[I]ndividual schools . . . should be held accountable, but only for things that are under their control. Specifically, they should be held accountable for the internal policies and practices that help to produce a far broader set of educational outcomes than student achievement alone as measured by test scores. Schools might be held accountable, for example, for providing a safe and supportive school environment and a climate that promotes respect among children and teachers; for tracking the individual developmental needs of all the children they serve and for implementing strategies to address those needs; and for delivering the curriculum in a coherent manner that engages students as partners in the learning process and appropriately pushes them all to the limits of their abilities. [Bold added]

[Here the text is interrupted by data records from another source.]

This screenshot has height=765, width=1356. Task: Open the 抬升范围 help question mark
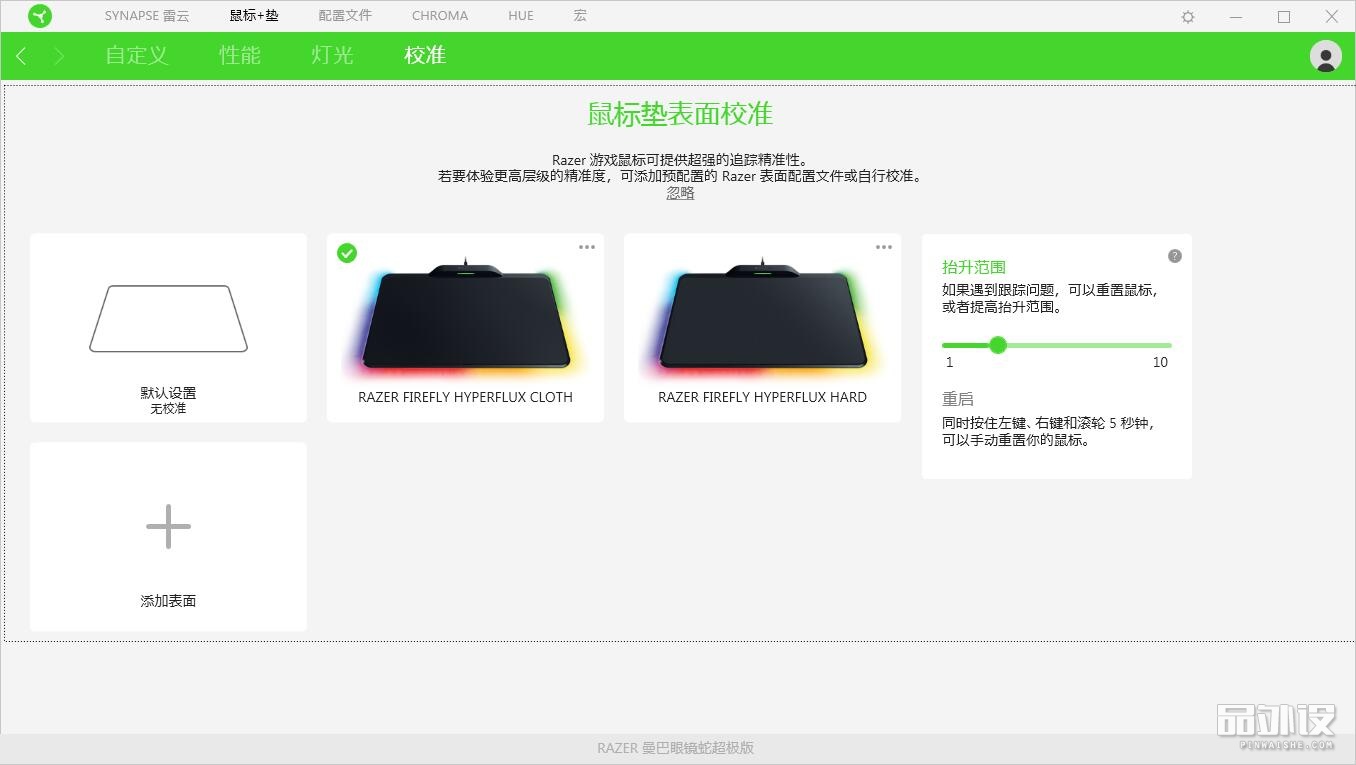pos(1174,256)
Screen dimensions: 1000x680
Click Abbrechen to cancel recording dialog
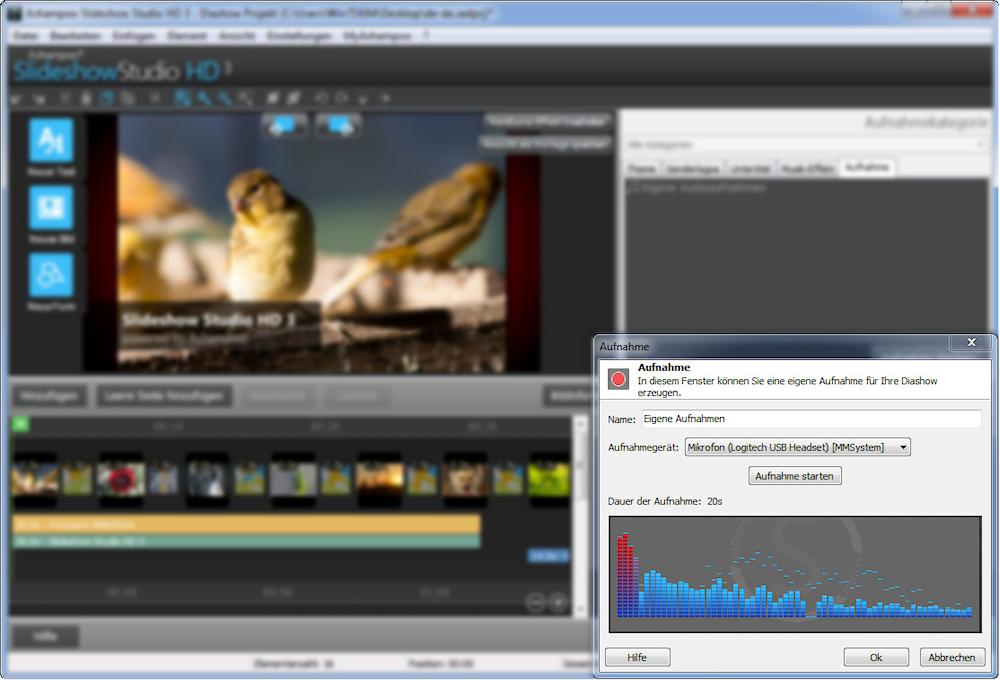952,657
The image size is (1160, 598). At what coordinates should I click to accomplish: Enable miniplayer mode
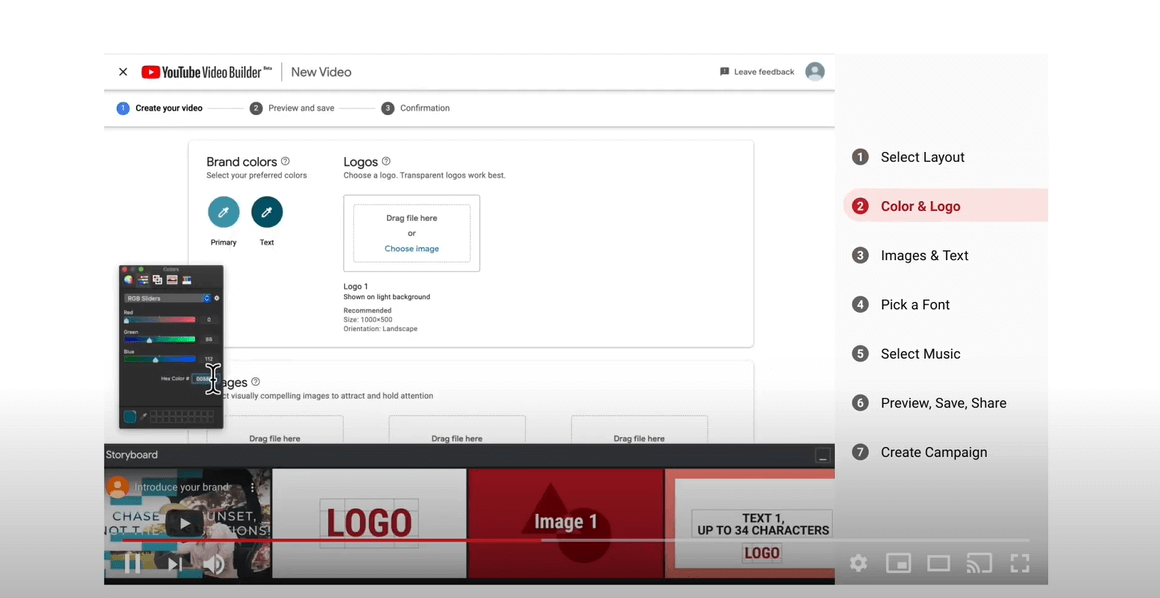pyautogui.click(x=898, y=563)
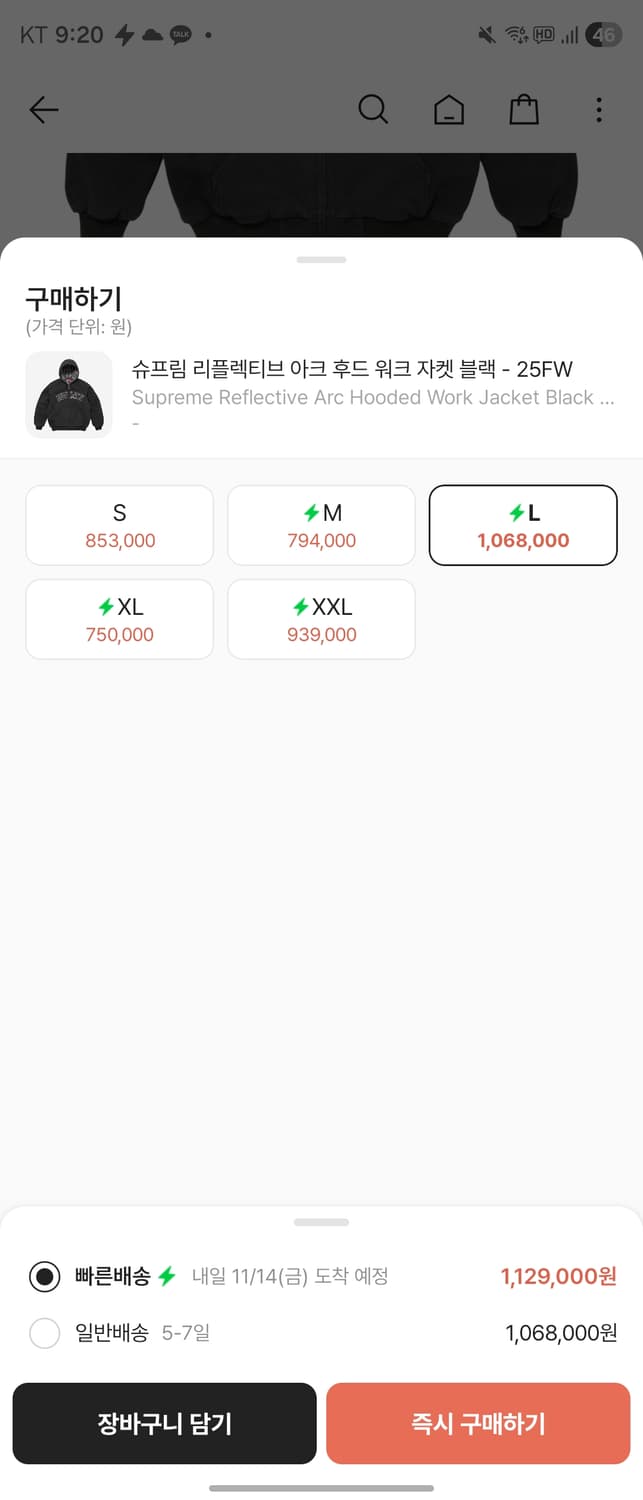This screenshot has width=643, height=1500.
Task: Choose size S priced 853,000
Action: tap(119, 526)
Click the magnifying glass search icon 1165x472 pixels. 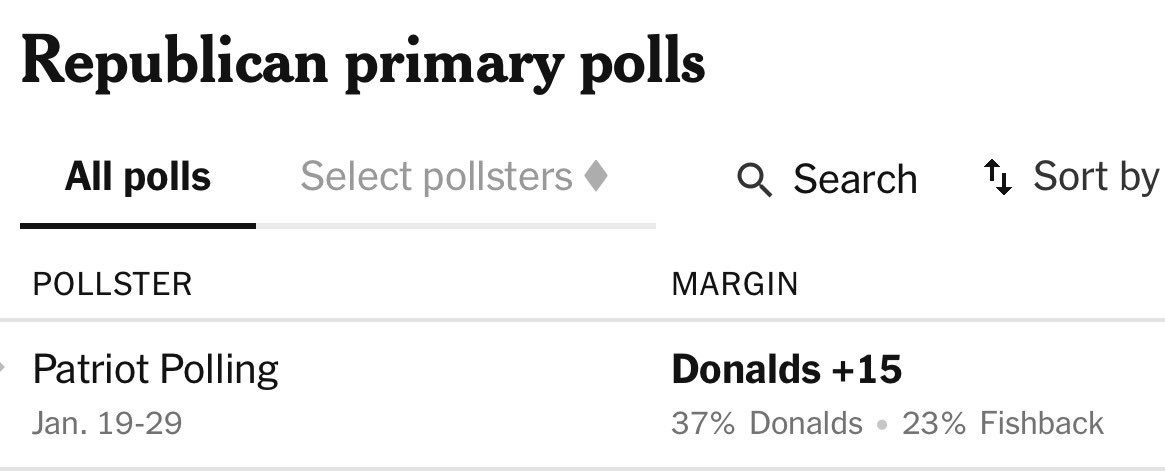(x=754, y=180)
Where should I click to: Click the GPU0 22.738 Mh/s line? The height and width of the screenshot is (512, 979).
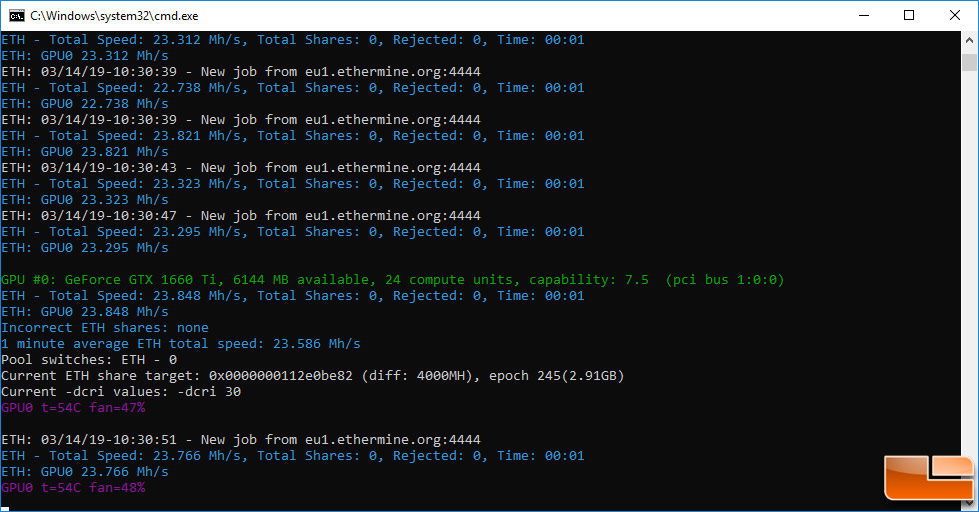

--Helen F. Ladd, Education and Poverty: Confronting the Evidence
Ladd provides a number of great points in her paper worth diving deeper into, but for the moment I wanted to highlight the saliency of her policy recommendations to our model of schools as ecosystems. The urge to hold our schools accountable not simply for student value-added, but more critically for providing safe and positive environments and for delivering coherent curriculum, is a point I have made here before, and will continue to make in the future.
Yes, but. I admire Helen Ladd's work, but as I said in a letter the Times published after Ladd's op-ed last year calling for schools to become providers of anti-poverty services, we need to look beyond the schoolhouse. We need to think of education in public health terms, and while I LOVE this blog's focus on the school as ecosystem, I hope we are also very, very attentive to the larger ecosystem of which the schoolhouse is just a part--and far from the most important part even when it comes to educational achievement (out-of-school factors are far more important than in school factors).